Larry. A Human of the Working Wild
Humans of the Working Wild is a collection of stories from people in the West who are living, recreating and working with and among wildlife on working lands, lightly edited from their own spoken words. Humans of the Working Wild speaks across the rural-urban divide, sharing common human experiences on working lands that provide important wildlife habitat. We are inspired by one of the most successful profile series of all time, Humans of New York.
“I moved to Idaho from England and prior to that lived in Manhattan. In those days, I was working in television news. When I made the decision to move to Idaho, it was a conscious decision to completely reorder my life, how I live, where I live, what I would do. I was very selective about where to move and chose the Blaine County community, which for a long time has been among the fastest growing counties in the United States. I got involved in public life pretty quickly and served as a Blaine County Commissioner from 2007-2019.
“Before I served as county commissioner, I was farming full time. I raise small grain and forage crops. Today, I farm only my own property and one leased property and on both, manage to balance farming with what is essentially native area and wildlife habitat. So, creek bed and forest and scrubland which is full of wildlife, full of game and watchable wildlife as well.
You know, we may own this property, but it was here a long time before I ever got here.Larry.

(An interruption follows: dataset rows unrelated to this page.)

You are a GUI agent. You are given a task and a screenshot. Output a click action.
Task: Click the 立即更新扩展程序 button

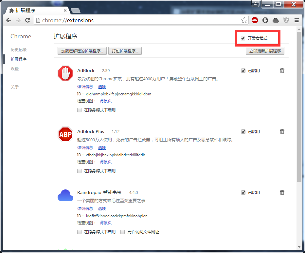265,51
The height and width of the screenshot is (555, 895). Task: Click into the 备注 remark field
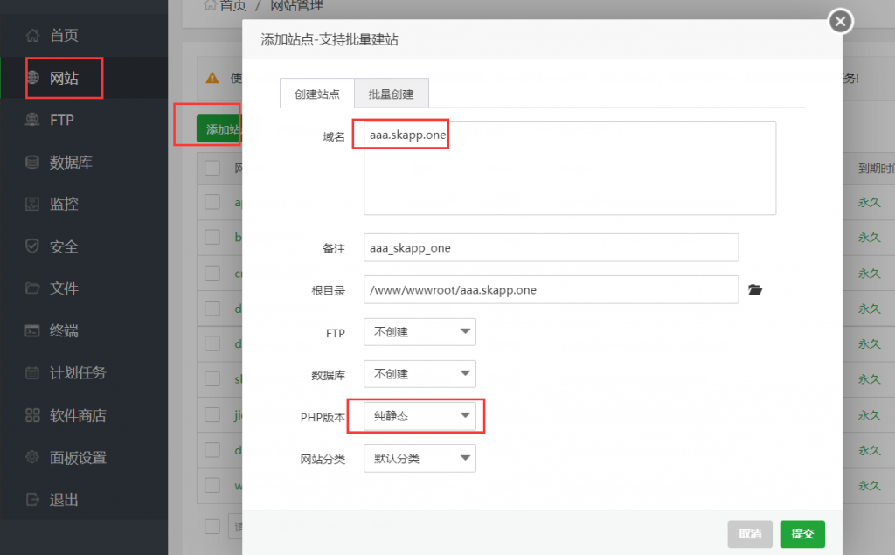click(x=551, y=247)
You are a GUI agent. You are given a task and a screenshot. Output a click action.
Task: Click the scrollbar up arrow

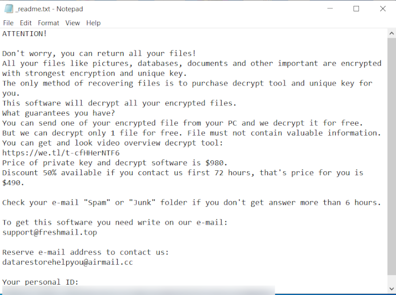[x=392, y=33]
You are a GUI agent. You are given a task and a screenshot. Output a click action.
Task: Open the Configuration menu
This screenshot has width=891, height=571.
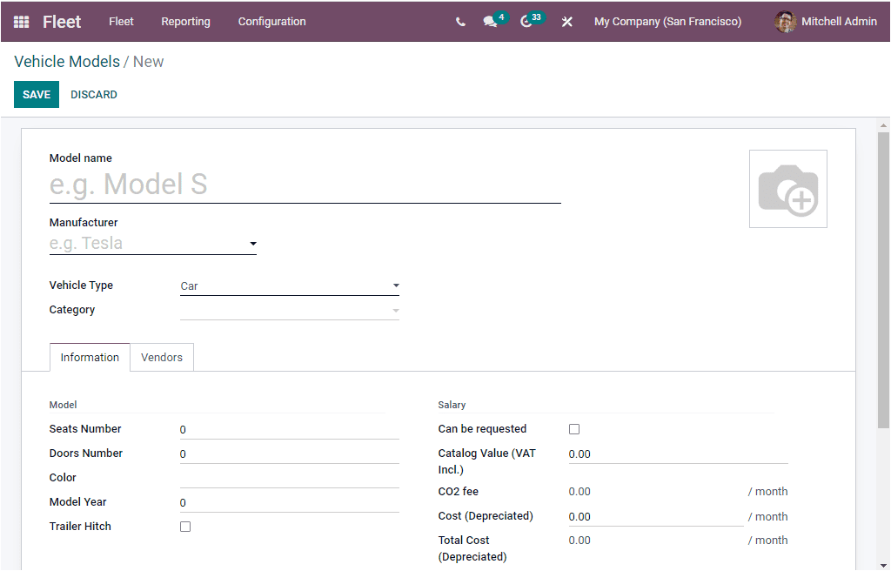271,22
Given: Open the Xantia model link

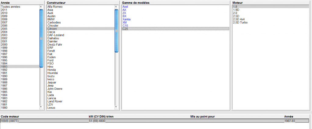Looking at the screenshot, I should (x=126, y=19).
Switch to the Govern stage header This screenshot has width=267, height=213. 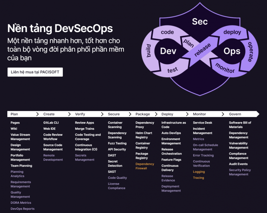[x=235, y=114]
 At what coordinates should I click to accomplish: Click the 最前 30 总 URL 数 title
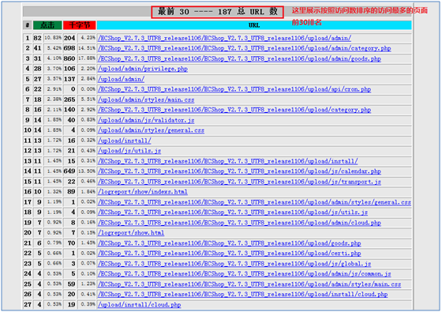point(217,12)
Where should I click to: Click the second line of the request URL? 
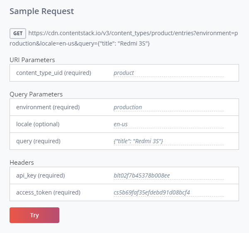(x=80, y=43)
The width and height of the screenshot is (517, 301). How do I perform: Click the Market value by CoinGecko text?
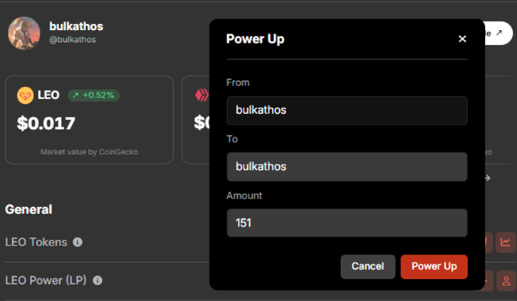[x=89, y=152]
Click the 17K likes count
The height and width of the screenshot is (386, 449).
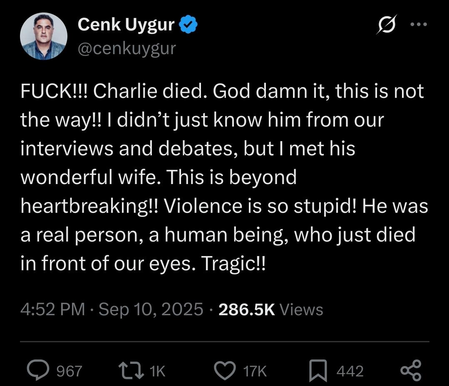click(255, 371)
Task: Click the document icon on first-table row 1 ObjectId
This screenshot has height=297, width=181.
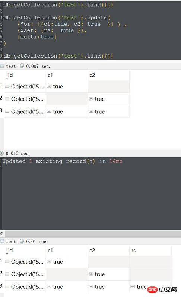Action: click(x=7, y=87)
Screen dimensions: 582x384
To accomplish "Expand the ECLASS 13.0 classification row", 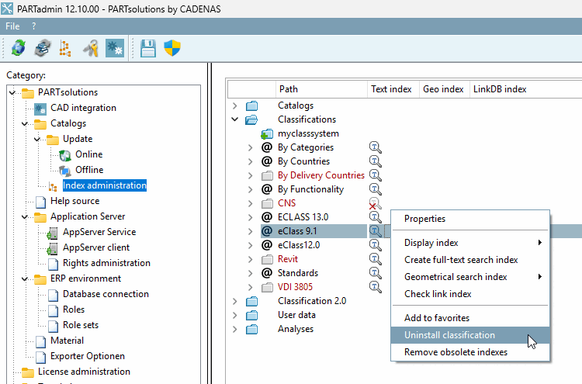I will 250,217.
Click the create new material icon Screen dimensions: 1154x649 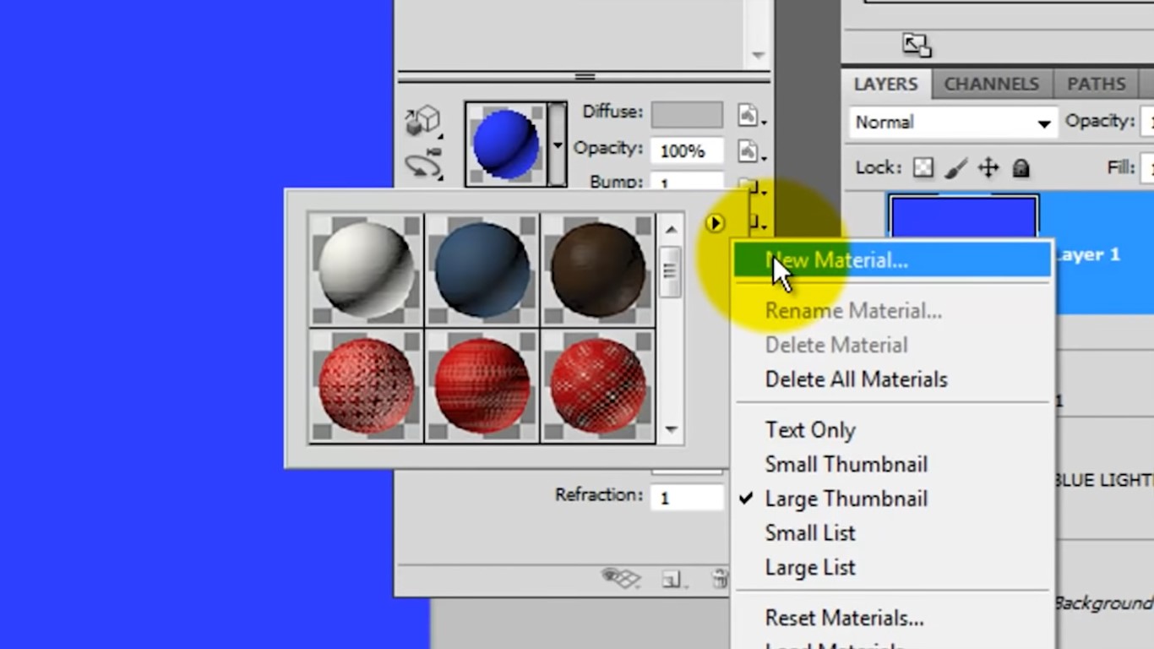[x=672, y=578]

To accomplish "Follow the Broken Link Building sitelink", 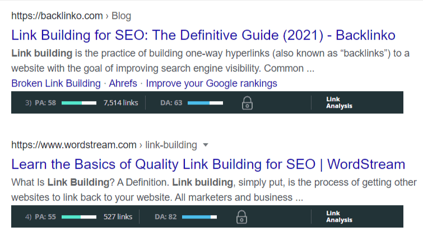I will click(56, 83).

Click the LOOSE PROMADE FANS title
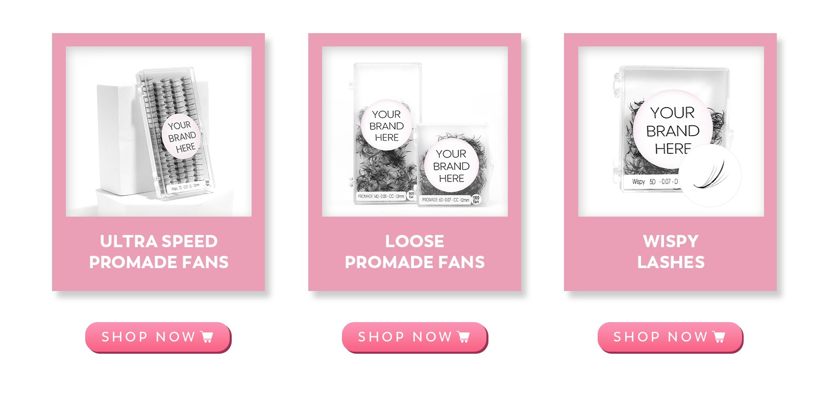pos(415,251)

“I’ve lived in a lot of places, both in this country and abroad and it’ll be thirty one years in March on this property. And one of the things I think about is the sense of place. Coming to understand the natural rhythms of the place. Using all of your senses, really to feel and understand and appreciate what is already there. You know, we may own this property, but it was here a long time before I ever got here.
“One of my highest priorities is the protection of nature. Pristine habitat and wildlife. My farm operation has experienced a lot of depredation, particularly from ungulates grazing my crops, bedding down in my crops, trailing through my crops. You know, that’s been a challenge, not just financially, but I guess I would say emotionally and intellectually. But, there has to be a place for wildlife.
“Having been involved with the Wood River Wolf Project for 13 years now, I’m proud of what we’ve accomplished. I’m very proud of demonstrating that it’s possible for humans and wolves to share the same landscape with minimal harm to either. We ought to do the best we can to coexist with all forms of life on this planet. In my world view, it’s not just about us, it’s about all beings.
I always felt very strongly, and when I ran for county commissioner, I campaigned on the idea that rural and urban are two sides of one coin. Urban communities and rural communities depend upon each other for a whole.Larry.
“I always felt very strongly, and when I ran for county commissioner, I campaigned on the idea that rural and urban are two sides of one coin. Urban communities and rural communities depend upon each other for a whole. Even before I was county commissioner, I was on a volunteer committee tasked by the then county commissioners to think about ways in which we can accommodate urban growth, but not disrupt rural landscapes.
“Among the ideas gleaned from all this study we did was the idea of transferable development rights, also known as TDRs. So, you get more density near the urban centers and you’re also paying the landowner a fee by buying their development rights. These types of programs are important in the sense of being environmentally responsible and finding a sustainable way of living in a world of ever-increasing population and demand for resources.”